En 2014, la situation politique libyenne était encore relativement simple : il y avait un gouvernement, qui, même s’il était reconnu, peinait à imposer son autorité sur l’ensemble du pays, et le Congrés général national [CGN], c’est à dire le Parlement qui, issu des premières élections libres depuis la chute du régime dirigé par le colonel Kadhafi, était alors dominé par les islamistes.

Puis tout se compliqua. Les élections législatives anticipées de juin 2014 ayant été remportées par les libéraux, les islamistes en contestèrent les résultats. Et, durant l’été, et alors que, à Tripoli, des combats opposèrent des milices des deux camps, le nouveau Parlement, appelé « Chambre des représentants », fut contraint de s’installer à Tobrouk, dans l’est du pays, pour y former un nouveau gouvernement, établi à al-Bayda. Ce dernier fut donc considéré comme légitime par la communauté internationale. Puis, il reçut l’appui du maréchal Khalifa Haftar, un opposant du colonel Kadhafi ayant passé quelques années aux États-Unis.
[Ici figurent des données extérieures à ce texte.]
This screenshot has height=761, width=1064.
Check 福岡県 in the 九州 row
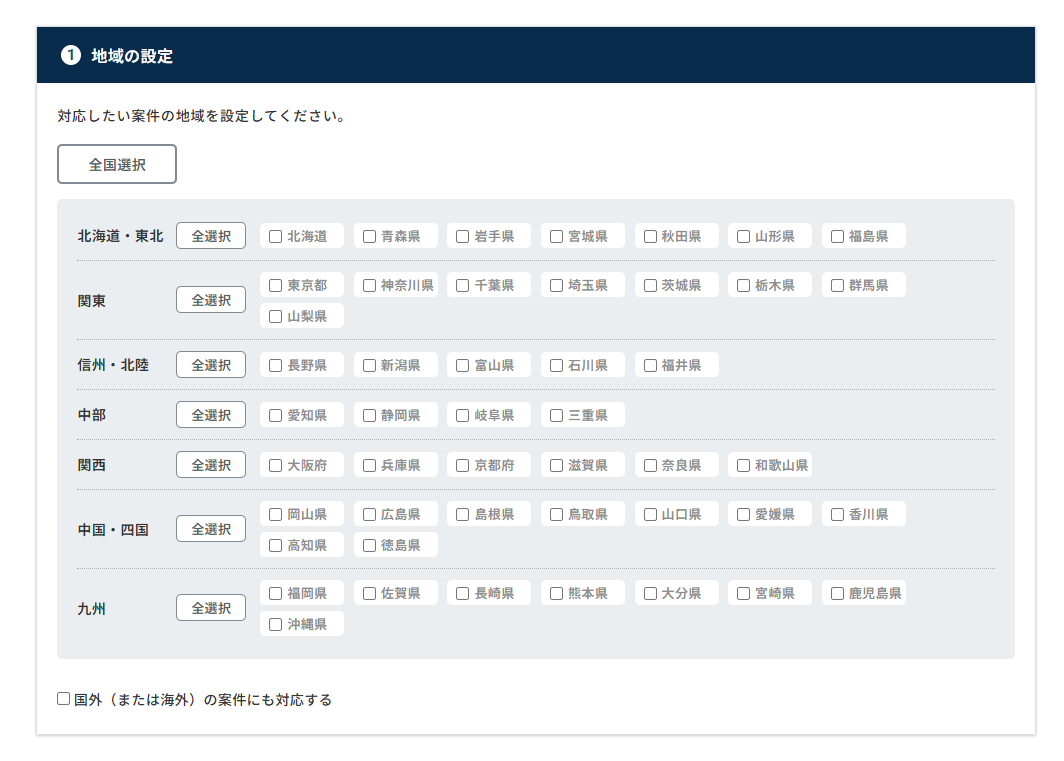[x=276, y=594]
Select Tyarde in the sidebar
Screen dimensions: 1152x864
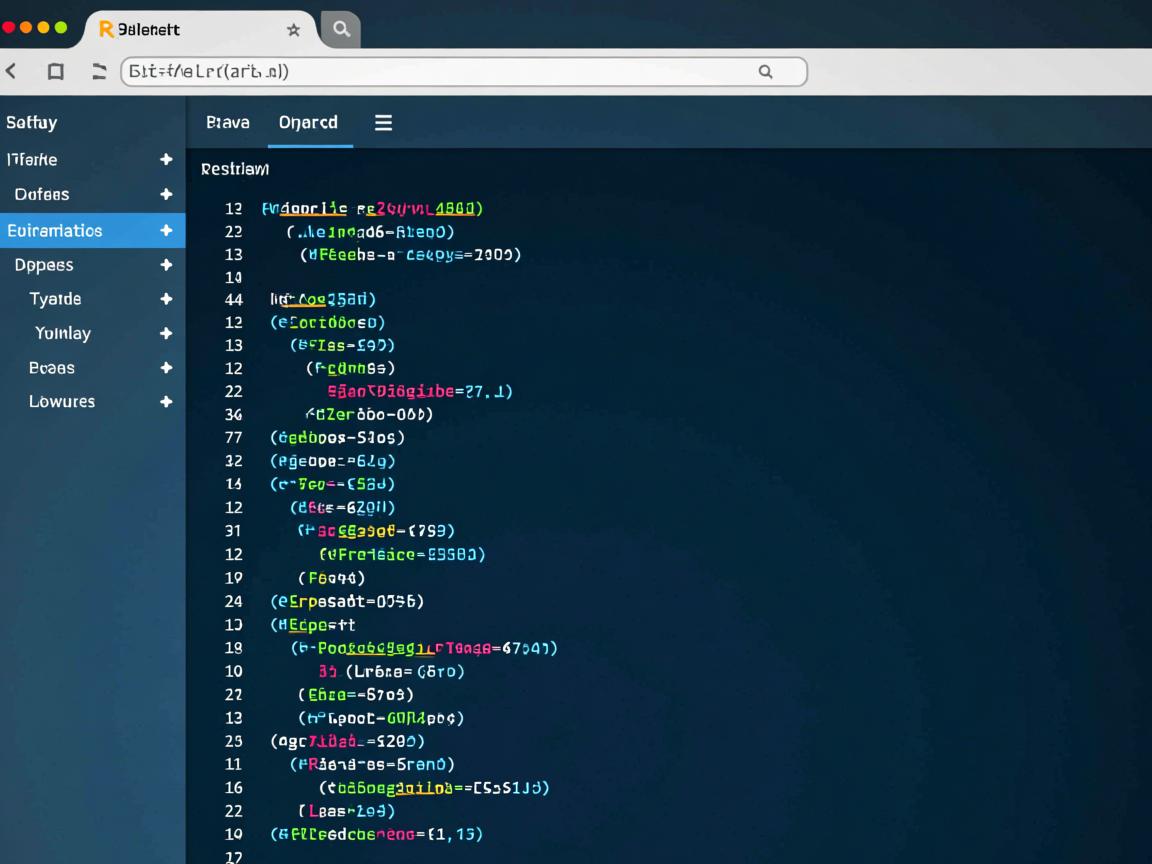[x=55, y=299]
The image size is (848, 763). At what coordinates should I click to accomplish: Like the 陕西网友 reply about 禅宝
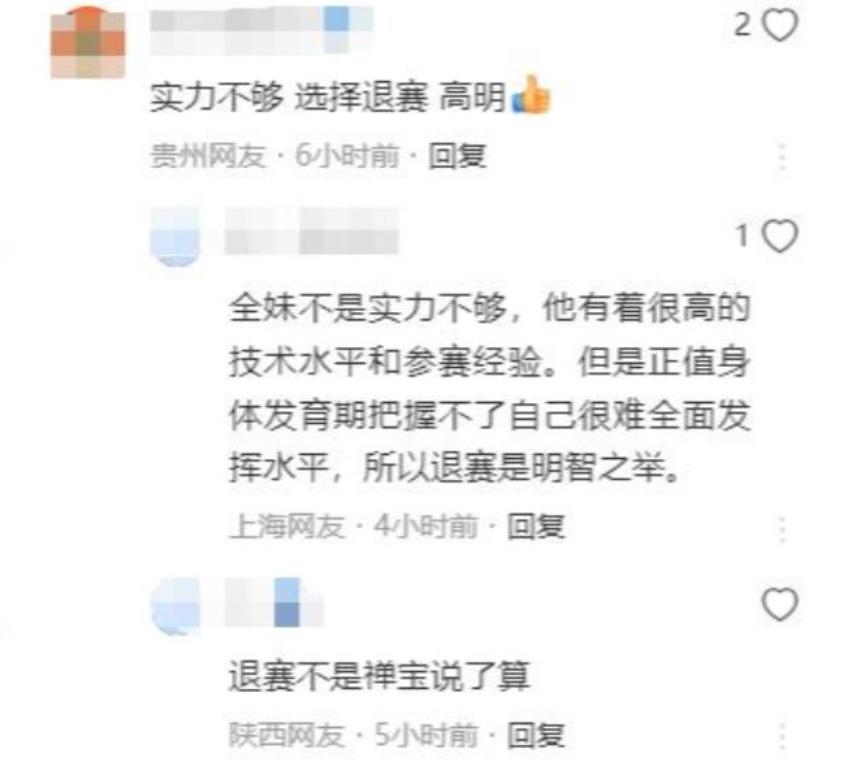[x=780, y=603]
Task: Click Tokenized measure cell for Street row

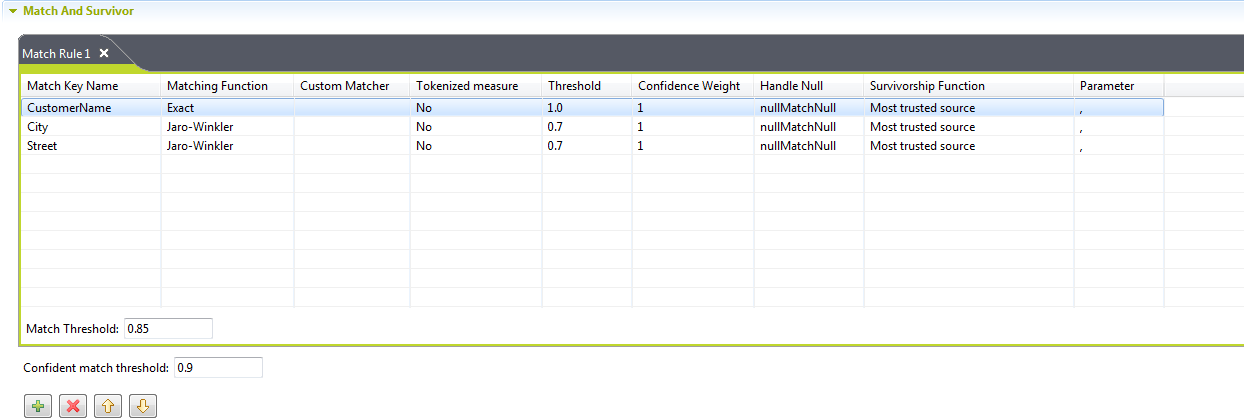Action: [474, 146]
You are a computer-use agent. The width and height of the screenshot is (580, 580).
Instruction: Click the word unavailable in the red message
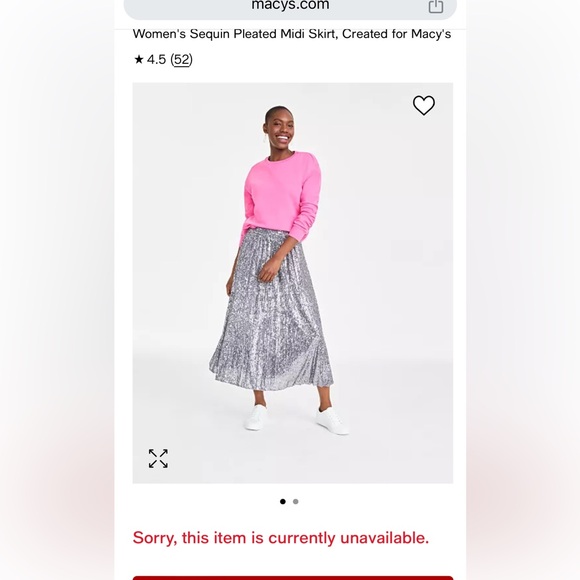384,538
Dans le même temps, les groupes jihadistes, dont la branche libyenne de l’État islamique, profitèrent du chaos ambiant pour pousser leur pion et étendre leur influence. En outre, des puissances étrangères s’y invitèrent, la Turquie et le Qatar soutenant le gouvernement de Tripoli dirigé par Khalifa al-Ghowel, tandis que les Émirats arabes unis et l’Égype apportèrent leur appui aux autorités établies en Cyrénaïque.

D’où l’action des Nations unies, qui, en décembre 2015, parrainèrent les accords de Skhirat [Maroc], signés par des représentants du CGN et de la Chambre des représentants. Il fut ainsi prévu de mettre en place un gouvernement d’union nationale [GNA], sous l’autorité de Fayez Al-Sarraj.

Au printemps 2016, et avec le soutien officiel de la communauté internationale, le GNA entra en fonction à Tripoli. Seulement, l’autorité de M. Al-Sarraj ne fut pas reconnue par le Parlement de Torbrouk et le gouvernement d’al-Bayda. En cause : le sort réservé au maréchal Haftar dans une Libye « réunifiée ». De son côté, l’intéressé n’avait pas perdu son temps. Ayant mis sur pied une « Armée nationale libyenne » [ANL], il avait lancé, en mai 2015, l’opération « Dignité » afin de chasser les jihadistes de la région de Benghazi. Et cela, avec le soutien plus ou moins officieux de la France.

Depuis, aucune solution politique n’a été trouvée, même si, à l’initiative de Paris, une feuille de route pour une « réconciliation nationale » fut « agréée » par MM. al-Sarraj et Haftar en juillet 2017.

Cette année-là, et alors que des combats étaient toujours en cours à Benghazi, l’ANL lança des opérations dans le sud de la Libye afin de prendre le contrôle de bases occupées par la « 3e Force », composée notamment de milices qui, originaires de Misrata, loyales, venaient de chasser l’EI de Syrte au nom du GNA et avec l’appui des États-Unis. Pour le maréchal Haftar, l’objectif était alors de « nettoyer » le sud du pays de tous les groupes armés susceptibles de menacer la Libye [ainsi que le Tchad].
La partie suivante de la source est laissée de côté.